After putting in the glue, use "Yose-nen" to make "Kiku-Yose". Ideally, one Kiku-Yose should have 9 peaks.

Watch a video of Chrysanthemum Yose

Fold in four, and when the fifth pile comes to the center of the corner, you will have nine neat piles.


Once the "Kikuyose" is properly done, do the same for the remaining areas.


Perforate the cover.

Anyway, sew straight. In Kipris, it is traditional to sew the corners at right angles.


The heated "ippon nen" is used to hold down the snagging of the helicopter return.

It is important to draw the nen so that it is exactly aligned with the tip of the helicopter and smooth to the touch. This improves usability and gives a sharp impression.


Lastly, Kipris style is to draw "tamanen" as a cosmetic design feature.
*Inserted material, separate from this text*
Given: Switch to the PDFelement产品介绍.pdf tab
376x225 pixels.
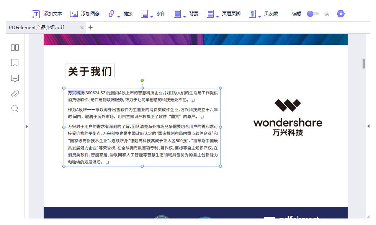Looking at the screenshot, I should coord(42,28).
For men's wear, pulling "tama-nen" tightens the atmosphere, but for women's wear, if you want to give a softer impression, do not pull "tama-nen.



Author Profile

Susumu Yui

Susumu Yui (Central Japan)

Born in Shizuoka Prefecture in 1949
, Yui entered the industry at the age of 18 because a relative was in the same line of work.
He has inherited the traditional Japanese technique of "Fukomono-shidashi," which is backed by history.
He also devotes himself to teaching and training young craftsmen in order to pass on his skills.
Passed the 1st class examination for the technical certification of bags, handbags, and accessories in 2011 in the accessories category. (Sponsored by Japan Leather Industry Association/Japan Bag and Handbag Association)
・Winning of MFU Meister "Technical Heritage" in 2012
(Japan Men's Fashion Association)
・Accredited as JAPAN LEATHER GOODS MEISTER in the small articles category in 2028.
(Japan Leather Goods Meister, Japan Leather Industry Association)

Hidehiro Fujimoto (left)

Born in 1980, Hidehiro Fujimoto graduated from the Product Design Department of Tokyo Designer Gakuin and joined the company in 2001.

Natsumi Shinozuka (right)

Born in 1990, Natsumi joined the company in 2012 after graduating from Bunka Fashion College with a degree in bag design.